--- begin Document text ---
4 Marks Questions

Question 14 Marks

What do you mean by nuclear fission ?
On disintegration of one atom of ${}^{235}U$ the amount of energy obtained is 200 MeV. The power obtained in a reactor is 1000 kilowatt. How many atoms are disintegrated per second in the reactor? What is the decay in mass per hour?

Answer

Nuclear Fission : "The process in which two or more very light nuclei moving at very high speed i.e., possessing very high energy $(\approx 0.1 MeV)$ are fused together to form a single nucleus is called nuclear fusion."
In this process mass of the product nucleus is less than the total mass of the nuclei to be fused and the lost mass is converted into energy. The fusion process is, however, not easy to carry out. Since the nuclei to be fused are positively charged, they would repel one another strongly. Hence, they must be brought very close together not only by high pressure but also with high kinetic energy. For this, a temperature of the order of $10^8 K$ is required. Such high temperature is available in the Sun and stars. On earth they may be produced by exploding a nuclear fission bomb. Since very high temperature is needed for the fusion of nuclei, the process is called a 'thermonuclear reaction', and the energy released is called 'thermonuclear energy'.
--- end Document text ---
--- begin Source data ---
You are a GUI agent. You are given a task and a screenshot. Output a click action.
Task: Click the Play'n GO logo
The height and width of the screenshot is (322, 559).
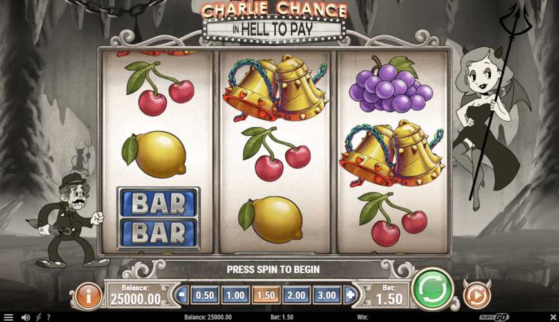coord(494,317)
--- end Source data ---
Tasks to carry out:
[a] In the nuclear physics text, what temperature is required to bring the nuclei close enough together to fuse?
[b] Copy the passage of the nuclear physics text starting at "On disintegration of" and ending at "mass per hour?".
[c] Decide whether each statement agrees with the nuclear physics text, and support each yes or no with the deciding words quoted from it.
(i) The reactor in the question has a power output of 1000 kilowatt.
(ii) The required high temperatures are available only in laboratories.
(iii) Disintegration of one atom of ${}^{235}U$ yields 100 MeV of energy.
Answer from the nuclear physics text alone, without using the data.

Solutions in order:
[a] A temperature of the order of $10^8 K$.

[b]
On disintegration of one atom of ${}^{235}U$ the amount of energy obtained is 200 MeV. The power obtained in a reactor is 1000 kilowatt. How many atoms are disintegrated per second in the reactor? What is the decay in mass per hour?

[c]
(i) Yes: "The power obtained in a reactor is 1000 kilowatt."
(ii) No: "Such high temperature is available in the Sun and stars."
(iii) No: "the amount of energy obtained is 200 MeV"